By: Dr. Mark Lutschaunig, director, Governmental Relations Division
I just returned from the Veterinary Leadership Conference and House of Delegates Winter Session in Chicago, and during the meeting, I had the opportunity to provide a legislative update to a number of groups and individuals. After one of the updates, a colleague asked the following question, “How do you maintain your sanity and keep from getting frustrated when we have such a dysfunctional Congress and your legislative priorities are not addressed?”

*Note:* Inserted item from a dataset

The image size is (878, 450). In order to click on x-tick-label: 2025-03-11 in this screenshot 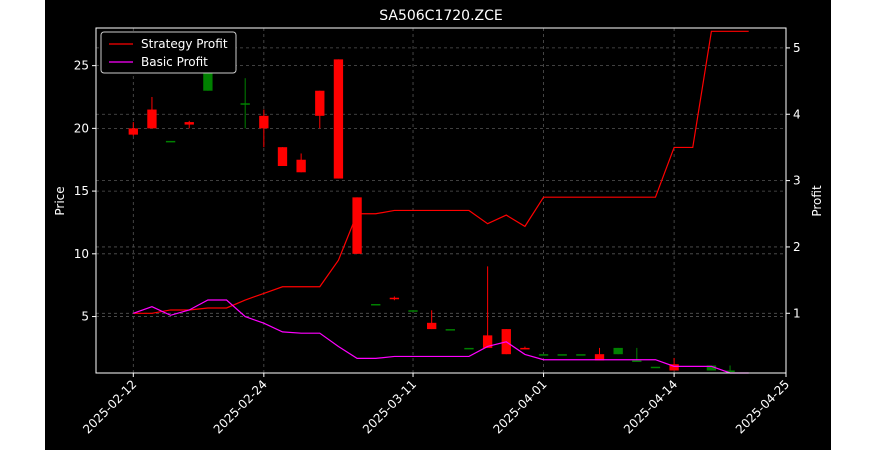, I will do `click(390, 406)`.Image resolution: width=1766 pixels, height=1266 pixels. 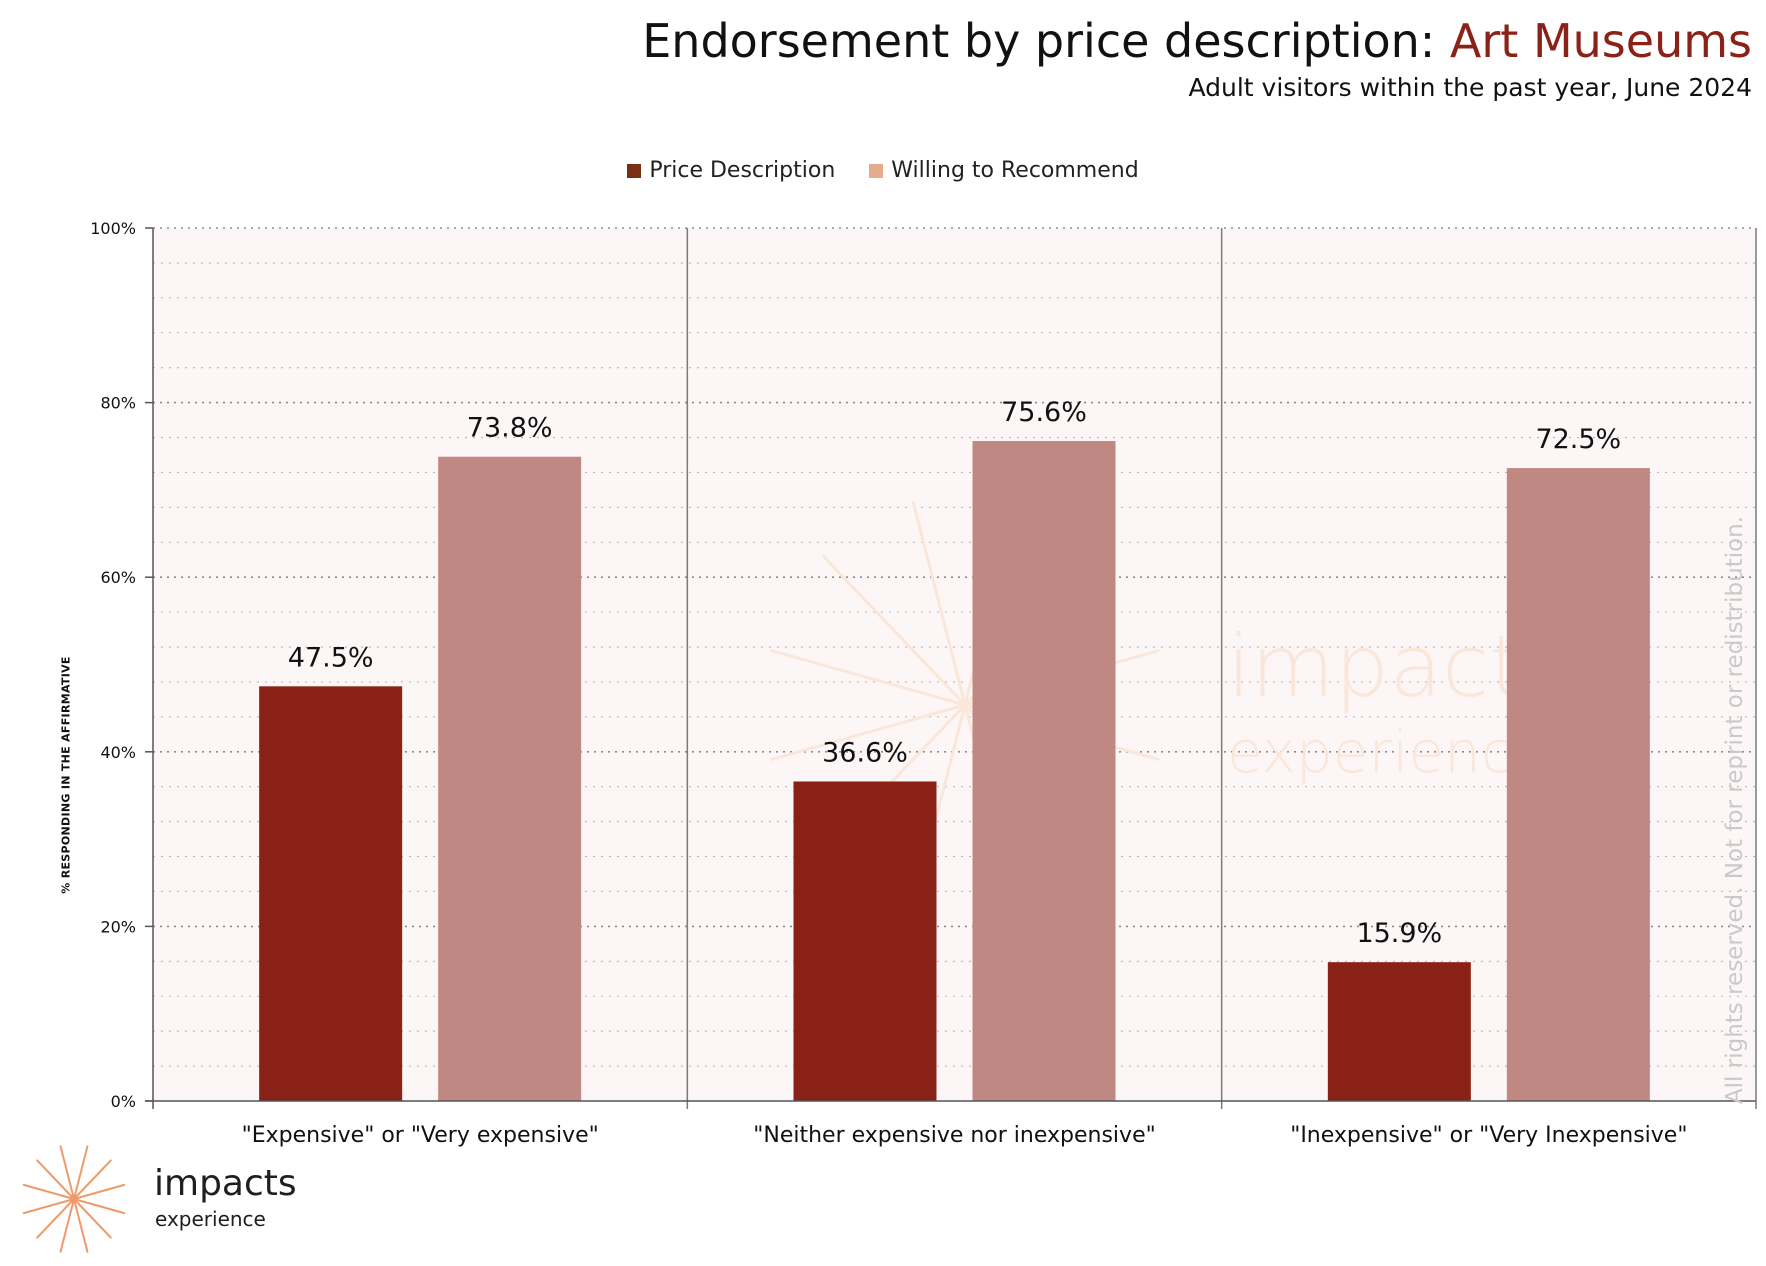 What do you see at coordinates (66, 775) in the screenshot?
I see `y-axis-title: % RESPONDING IN THE AFFIRMATIVE` at bounding box center [66, 775].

Working in governmental relations is not a job for someone who needs concrete actions to measure success. I cannot tell you that we produced X number of widgets or took in X amount of dollars in revenue. Our founding fathers created the U.S. system of governance so that it is difficult to pass legislation, and only a few hundred bills (out of thousands) will get passed each Congress.
To say the least, I think we had a very successful 112th Congress, despite the craziness of the past two years. How do I measure success? While everyone is focused on getting our legislative priorities passed, an equally (sometimes more) important task is keeping Congress from making bad public policy. We have successfully fought a number of bills, including the Fairness to Pet Owners Act, the Preservation of Antibiotics for Medical Treatment Act, and the Great Ape Protection Act.

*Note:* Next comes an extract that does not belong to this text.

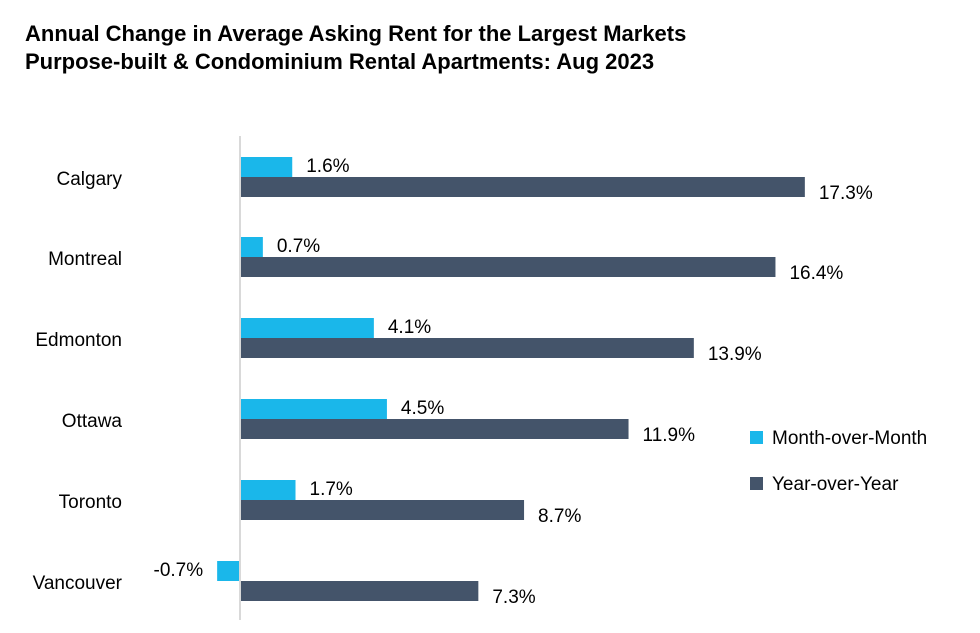  What do you see at coordinates (846, 194) in the screenshot?
I see `year-over-year-label-calgary: 17.3%` at bounding box center [846, 194].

Congress did not pass any fiscal year 2013 appropriations bills, and the federal government is currently operating on a continuing resolution until March. The AVMA’s high-priority programs maintained level funding, or saw only slight decreases, in the appropriations process. This was achieved in a very difficult budgetary environment and shows the Congressional support for AVMA’s programs. The Governmental Relations Division (GRD) will advocate for continued funding for the rest of fiscal 2013 and fiscal 2014.
The GRD spent a significant amount of time working on the 2012 Farm Bill Reauthorization. There were a number of AVMA priorities that were included in the Senate-passed or House Agriculture Committee-passed bills. Congress did not pass a five-year extension, as we would have liked, so the bill will be brought up again in the 113th. We are optimistic that we will achieve success when Congress finally passes the five-year extension.
Our GRD lobbying staff continues to build key relationships with Members of Congress and their staffs, which is critical if we want to be successful in the 113th Congress. Over the past year, the AVMA Congressional Advocacy Network (AVMA-CAN) has grown to more than 10,000 members, and the AVMA Political Action Committee has deployed innovative fundraising activities that have increased the number of new donors.
But we still have work to do, and will need all AVMA members to engage if we are going to be successful in the 113th Congress. Be sure to join the AVMA-CAN, visit with your Members of Congress when they come home to their districts and attend town hall meetings. Let your voices be heard!